As for the backgrounds sitting in a pile, I’ll try to put anything on there now, even if it’s not what I think is my usual topic matter. For instance, even though I love gardens and take copious photos of flowers, I never considered myself a floral painter. But I quit resisting when all this canvas wanted was some poppies – now I just have to work on them a lot, as you can see they’re going through multiple stages before being even close to a sketch. (I was interrupted the other day, as usual. By the same person who interrupted me with the same painting a month ago, when I was doing the background! I just hope it won’t be another month before I get back to it – last time I completely forgot my actual plan with it. And well, the famous thumb and all…)
I don’t really wish to paint from life – that’s a camera thing for me. Painting is for the world inside my head.
I actually have a third hurdle, as if the first two weren’t enough. I never painted or drew people. I never take photos with people if I can help it, even as a tourist I wait until everybody is out of the frame before I click. But it appears that some of my “illustrations” have people in them. Which means I have to learn from scratch and develop a “style” if I want these images to live. It’s not going to be easy, I’m no good at people in any aspect. I even avoid mirrors.
I’m still not certain whether this new thing is really coming from me though, or if I’m simply influenced by all the mixed-media art journaling I’ve been seeing around. So the figures may or may not happen.
And that’s what I’ll be dedicating December to. No more touchy feely I’ll bloody well do what I feel like-a-day. I’ve got a job. Not like pretending to make art, no, this will be deliberate and planned destruction. Because I am in the mood and still nothing happens, as opposed to not really feeling like it but thinking you should.
I don’t know why I persist, but it seems I have to give it a go. And yarn. Silly, useless, colourful string. I always have my Adobe studies to fall back on if my hand acts up. And plugins..

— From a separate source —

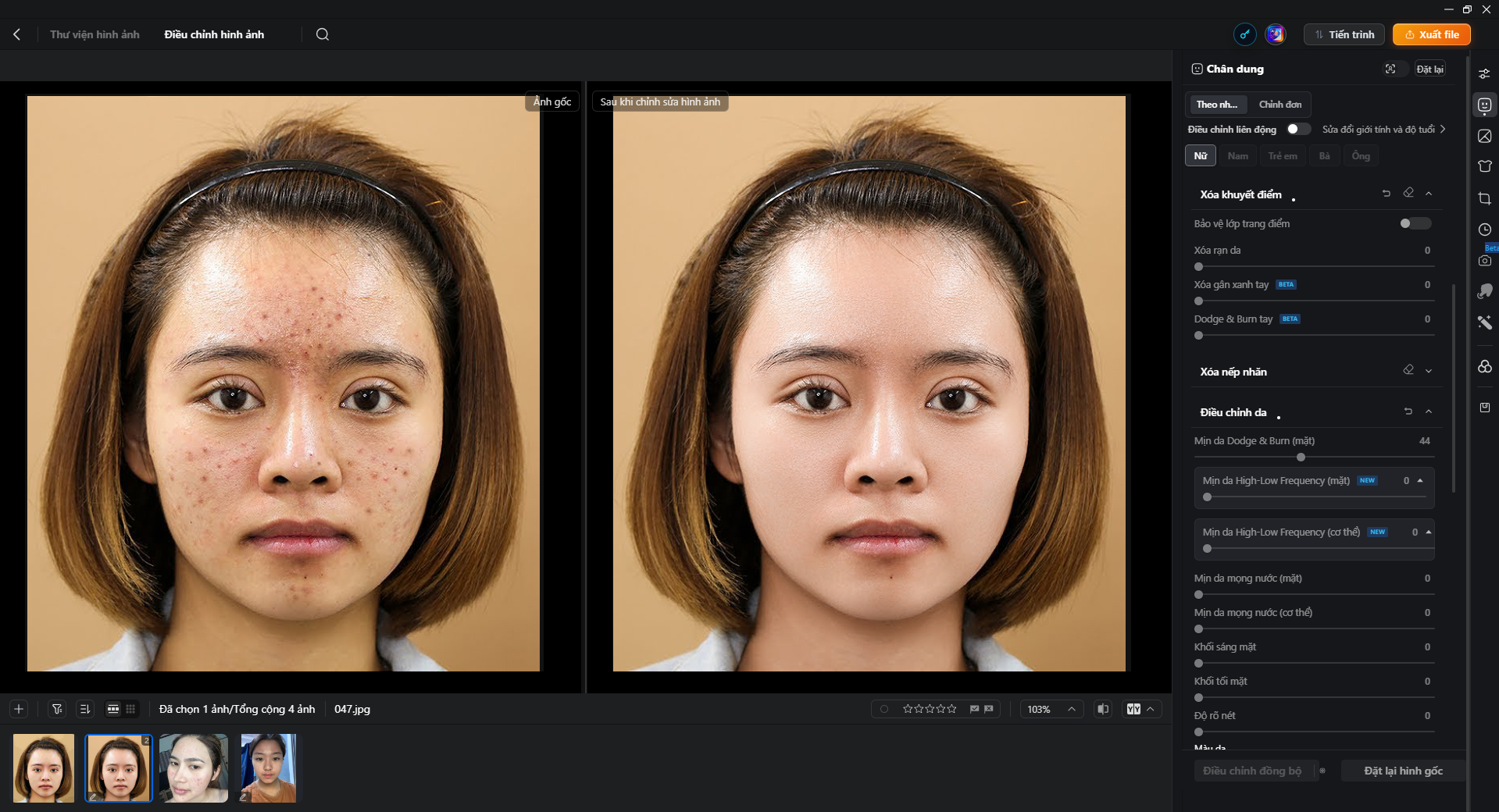1499x812 pixels.
Task: Switch to the Chỉnh đơn tab
Action: click(1280, 104)
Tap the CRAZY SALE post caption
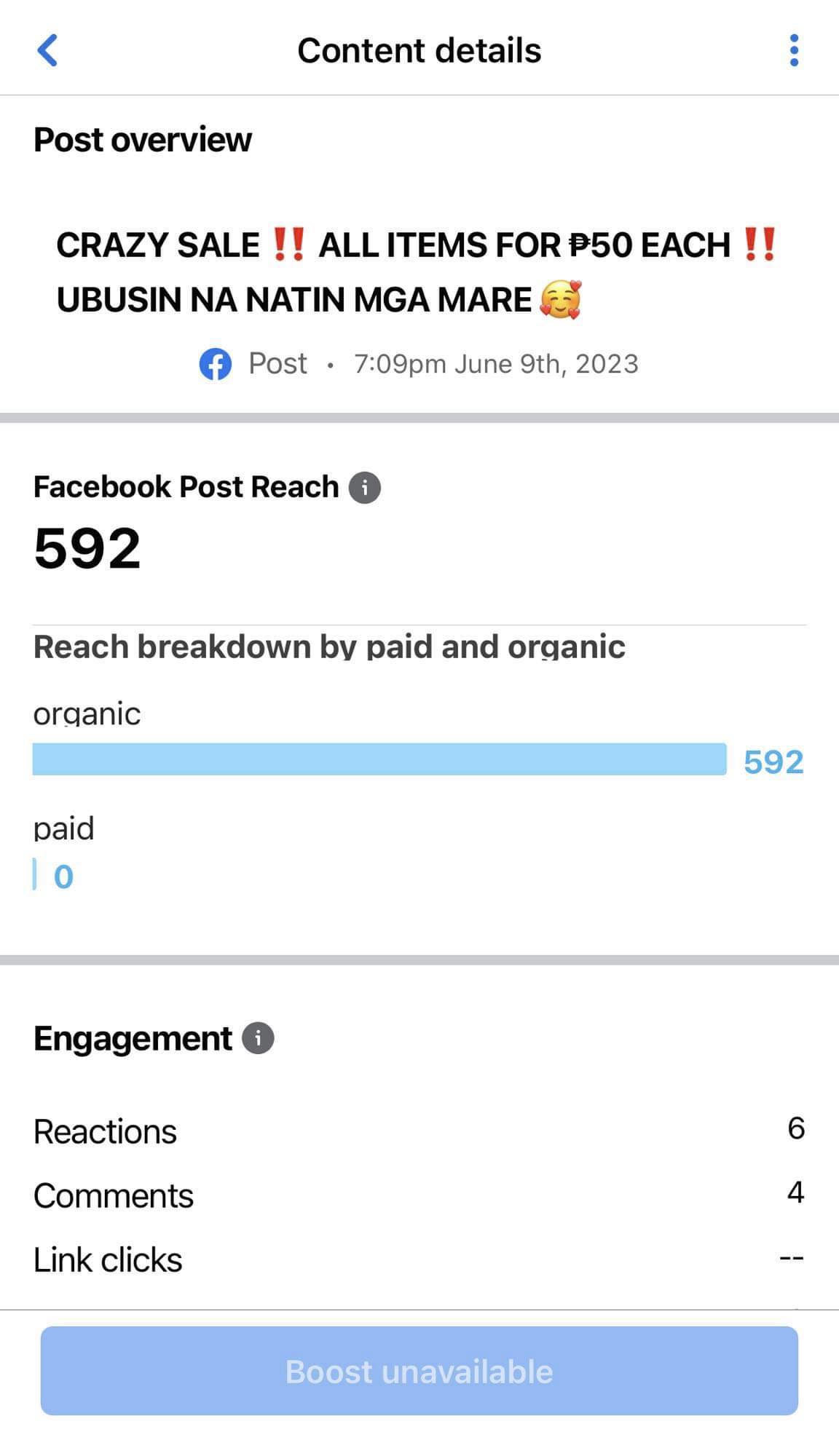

All I know is, I spent many years doing just tedious jobs and nothing creative at all and I don’t like the person that turns me into – I don’t think anybody else does either. So I need to keep giving this as much space as possible, because even if it sounds like I struggle, it really is the only thing that keeps me alive. It doesn’t have to end with painting – after all it’s been on the shelf for 20 years while other crafts are more recent and perhaps more likely to yield “products” I’m happy to call finished. But just as I always considered myself a horse rider even when I didn’t ride for a decade, I still have this image of myself as someone who paints. Weird, huh?